-- TEXT SECTION --
------------
Aristotle’s Nicomachean Ethics


War tax resister Ed Hedemann and a pseudonymous pro-life/anti-war tax resister are among the activists featured in a new book: Crimes of Dissent: Civil Disobedience, Criminal Justice, and the Politics of Conscience by Jarret S. Lovell. Excerpt:

[W]ith a permanent military budget, war tax resistance need not occur solely during times of open or “hot” warfare. On the contrary, it can take place annually through small but nonetheless direct measures that impede the collection of revenue, as Ed Hedemann explained:

Being a war tax resister — despite the myths about this — does not require a change in one’s life. You could refuse to pay a dollar of your income tax, and there’s no sacrifice in that, although it’s a dollar or ten dollars that the government is not going to ignore. You send a letter along with it. It doesn’t require anything excessive on your part or a change in lifestyle. So what if they seize a dollar plus interest in penalties?

At the same time, when carried out to the fullest, tax resistance can require major sacrifices in one’s life, as Hedemann explained:

I refuse to pay any of my federal income tax because I just don’t want to have any part of [my income] willingly going over to the government. Now, this does require some sacrifice. For example, if I take a salary job, the chances are that the IRS will eventually find out who I work for and seize the money from my paycheck. So I’ve been avoiding salary jobs. I work as an independent contractor for a variety of nonprofit groups.… I can’t have a bank account with a Social Security number on it.… So I have my money in somebody else’s Social Security number in an account in another state. I also can’t own a house or a car because I don’t want that seized. So I’ve rearranged my life to some degree because I’m so determined to go the extra mile and not allow the government to [pay for war].
------------
-- MATERIAL SUPPLIED --

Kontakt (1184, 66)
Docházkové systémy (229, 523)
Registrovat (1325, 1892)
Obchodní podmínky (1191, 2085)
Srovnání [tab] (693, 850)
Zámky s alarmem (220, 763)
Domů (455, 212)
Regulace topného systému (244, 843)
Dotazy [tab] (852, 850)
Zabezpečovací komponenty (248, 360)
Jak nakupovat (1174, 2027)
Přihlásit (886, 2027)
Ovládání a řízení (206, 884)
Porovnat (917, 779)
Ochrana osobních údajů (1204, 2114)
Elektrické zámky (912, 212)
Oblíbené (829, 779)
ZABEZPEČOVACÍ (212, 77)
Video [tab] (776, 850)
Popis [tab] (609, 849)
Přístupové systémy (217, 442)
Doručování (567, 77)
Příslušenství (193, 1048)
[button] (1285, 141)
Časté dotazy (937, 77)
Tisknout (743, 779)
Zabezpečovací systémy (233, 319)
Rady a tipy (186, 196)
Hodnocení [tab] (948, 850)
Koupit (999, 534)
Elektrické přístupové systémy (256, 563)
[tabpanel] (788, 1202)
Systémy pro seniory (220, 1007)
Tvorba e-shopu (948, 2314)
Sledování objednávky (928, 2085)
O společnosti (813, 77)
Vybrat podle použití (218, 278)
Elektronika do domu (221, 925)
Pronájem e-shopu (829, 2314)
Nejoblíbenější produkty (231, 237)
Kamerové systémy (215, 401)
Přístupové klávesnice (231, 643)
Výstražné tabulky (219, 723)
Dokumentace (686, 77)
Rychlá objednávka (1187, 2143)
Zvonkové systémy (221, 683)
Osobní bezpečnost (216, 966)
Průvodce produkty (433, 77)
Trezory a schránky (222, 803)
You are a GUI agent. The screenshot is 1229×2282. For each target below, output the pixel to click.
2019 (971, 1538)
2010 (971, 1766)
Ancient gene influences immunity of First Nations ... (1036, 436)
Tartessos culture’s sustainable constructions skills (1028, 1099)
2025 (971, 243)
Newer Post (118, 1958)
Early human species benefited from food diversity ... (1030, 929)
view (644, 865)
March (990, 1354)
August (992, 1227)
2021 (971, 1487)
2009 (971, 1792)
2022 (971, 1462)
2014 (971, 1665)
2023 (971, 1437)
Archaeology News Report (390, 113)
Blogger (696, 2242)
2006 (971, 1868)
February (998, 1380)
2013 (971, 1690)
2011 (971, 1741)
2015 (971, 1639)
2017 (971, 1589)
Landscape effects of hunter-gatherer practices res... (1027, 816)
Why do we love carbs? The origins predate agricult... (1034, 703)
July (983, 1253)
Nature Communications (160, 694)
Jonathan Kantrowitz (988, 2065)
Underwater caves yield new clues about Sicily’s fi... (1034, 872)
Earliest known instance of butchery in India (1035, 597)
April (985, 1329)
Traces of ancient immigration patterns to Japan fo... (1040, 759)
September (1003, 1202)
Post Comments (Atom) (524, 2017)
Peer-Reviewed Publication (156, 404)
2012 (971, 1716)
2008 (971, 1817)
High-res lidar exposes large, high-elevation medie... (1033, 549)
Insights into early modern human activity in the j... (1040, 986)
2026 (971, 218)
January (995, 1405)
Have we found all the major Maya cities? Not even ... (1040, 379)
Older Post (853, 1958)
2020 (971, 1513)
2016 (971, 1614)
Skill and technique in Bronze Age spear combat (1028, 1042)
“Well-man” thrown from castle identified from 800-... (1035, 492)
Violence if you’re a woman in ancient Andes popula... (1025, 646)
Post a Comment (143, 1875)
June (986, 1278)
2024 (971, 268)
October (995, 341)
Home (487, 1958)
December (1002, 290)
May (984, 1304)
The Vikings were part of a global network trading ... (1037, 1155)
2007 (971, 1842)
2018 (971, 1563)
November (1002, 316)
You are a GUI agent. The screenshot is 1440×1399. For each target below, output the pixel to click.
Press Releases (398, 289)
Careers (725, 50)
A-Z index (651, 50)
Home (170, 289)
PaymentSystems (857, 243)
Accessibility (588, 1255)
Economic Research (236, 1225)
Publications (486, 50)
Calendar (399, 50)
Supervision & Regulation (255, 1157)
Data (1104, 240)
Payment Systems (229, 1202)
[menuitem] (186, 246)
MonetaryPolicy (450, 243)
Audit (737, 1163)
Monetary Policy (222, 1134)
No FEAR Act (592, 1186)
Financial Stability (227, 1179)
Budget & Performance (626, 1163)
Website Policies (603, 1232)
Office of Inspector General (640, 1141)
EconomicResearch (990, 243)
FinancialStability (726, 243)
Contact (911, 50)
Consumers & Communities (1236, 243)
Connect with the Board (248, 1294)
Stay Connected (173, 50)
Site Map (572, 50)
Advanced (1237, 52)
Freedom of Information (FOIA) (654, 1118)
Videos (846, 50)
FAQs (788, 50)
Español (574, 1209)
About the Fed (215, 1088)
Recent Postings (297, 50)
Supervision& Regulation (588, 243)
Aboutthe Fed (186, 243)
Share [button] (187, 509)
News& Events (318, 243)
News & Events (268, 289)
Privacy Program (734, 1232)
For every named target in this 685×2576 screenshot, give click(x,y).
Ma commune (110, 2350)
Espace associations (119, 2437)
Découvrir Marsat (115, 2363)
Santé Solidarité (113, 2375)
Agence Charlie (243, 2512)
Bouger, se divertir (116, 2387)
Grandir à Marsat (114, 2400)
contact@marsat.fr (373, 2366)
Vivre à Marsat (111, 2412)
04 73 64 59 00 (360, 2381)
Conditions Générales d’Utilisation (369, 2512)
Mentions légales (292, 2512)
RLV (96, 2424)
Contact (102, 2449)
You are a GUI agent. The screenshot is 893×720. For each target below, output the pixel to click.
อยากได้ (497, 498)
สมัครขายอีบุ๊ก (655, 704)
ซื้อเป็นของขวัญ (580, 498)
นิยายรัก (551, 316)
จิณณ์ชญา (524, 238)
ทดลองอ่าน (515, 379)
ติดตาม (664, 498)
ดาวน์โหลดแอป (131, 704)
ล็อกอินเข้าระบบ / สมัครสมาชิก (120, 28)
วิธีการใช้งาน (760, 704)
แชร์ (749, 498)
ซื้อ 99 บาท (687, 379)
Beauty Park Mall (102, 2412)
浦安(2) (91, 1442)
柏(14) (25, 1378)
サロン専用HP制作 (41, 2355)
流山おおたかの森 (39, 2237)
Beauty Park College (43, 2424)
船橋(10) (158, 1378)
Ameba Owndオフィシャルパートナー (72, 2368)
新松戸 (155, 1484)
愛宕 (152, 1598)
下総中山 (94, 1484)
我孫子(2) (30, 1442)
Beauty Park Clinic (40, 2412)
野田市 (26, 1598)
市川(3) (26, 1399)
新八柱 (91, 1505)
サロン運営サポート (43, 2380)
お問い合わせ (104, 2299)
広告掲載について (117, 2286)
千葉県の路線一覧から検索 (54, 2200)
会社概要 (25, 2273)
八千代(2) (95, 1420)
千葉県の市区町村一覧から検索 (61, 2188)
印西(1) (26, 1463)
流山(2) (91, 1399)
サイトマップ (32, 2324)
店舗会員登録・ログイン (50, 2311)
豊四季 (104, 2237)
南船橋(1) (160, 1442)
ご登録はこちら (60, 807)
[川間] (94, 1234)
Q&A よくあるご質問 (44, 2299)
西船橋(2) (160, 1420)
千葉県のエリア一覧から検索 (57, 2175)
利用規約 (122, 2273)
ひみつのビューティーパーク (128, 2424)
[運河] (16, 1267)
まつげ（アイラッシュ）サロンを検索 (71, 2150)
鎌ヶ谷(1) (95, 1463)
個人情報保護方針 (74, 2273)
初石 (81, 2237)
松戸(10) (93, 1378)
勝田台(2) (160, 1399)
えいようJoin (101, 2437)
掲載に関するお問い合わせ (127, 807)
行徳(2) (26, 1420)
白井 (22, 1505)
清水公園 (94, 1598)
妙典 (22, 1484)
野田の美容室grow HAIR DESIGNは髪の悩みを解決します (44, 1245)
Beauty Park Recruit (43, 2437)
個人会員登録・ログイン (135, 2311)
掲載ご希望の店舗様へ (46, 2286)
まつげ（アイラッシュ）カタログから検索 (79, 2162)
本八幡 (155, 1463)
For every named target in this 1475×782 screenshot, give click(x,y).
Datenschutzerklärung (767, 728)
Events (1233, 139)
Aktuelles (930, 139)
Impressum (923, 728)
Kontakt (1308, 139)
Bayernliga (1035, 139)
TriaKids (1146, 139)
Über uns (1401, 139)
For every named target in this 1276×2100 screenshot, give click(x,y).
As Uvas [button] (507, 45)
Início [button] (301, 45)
------------
-- ACTIVITY --
Please continue the passage about war tax resistance from where it stops.

-- RESPONSE TO THIS TASK --
War, however, is not the only motivation for tax resistance. Recall that in the previous chapter we met “Bob,” whose tax resistance centered in part on the issue of abortion. When he returned from his tour in Vietnam, he made a decision never to lend his support to a policy that allows for killing, which for him simply meant war. “I wrote letters to the secretary of the Treasury, the IRS, the Department of Defense outlining my opposition, telling them that I’m not part of the game anymore.” It was around that time that Bob found out that his pregnant girlfriend was seeking an abortion and that the U.S. Supreme Court was reviewing Harris v. McRae, a case that questioned the constitutionality of the Hyde Amendment, which placed restrictions on the federal funding of abortions through Medicaid.

For a time, Bob worked with Operation Rescue obstructing access to abortion clinics, but he quickly felt that the organization attracted elements that betrayed his stance on nonviolence. Eventually, the confluence of his experience in Vietnam, the national debate over the funding of abortion, and the discovery of his girlfriend’s pregnancy all led to his move toward tax resistance, which for him was the most direct and nonviolent means of intervening in the carrying out of policy. So he began making life arrangements that allowed him to earn less than the taxable income while being able to continue speaking out about the “voluntary nature of taxes.” As Bob sees it, it matters not whether the issue is war, abortion, or any other government program:

If people continue to fund the monster, the monster is going to continue to grow and do its evil deeds. It’s gotten to the point where the number, depth, and quality of the evil deeds have gotten so huge that we need to defund it. That’s how we can really make this thing turn around: defund it.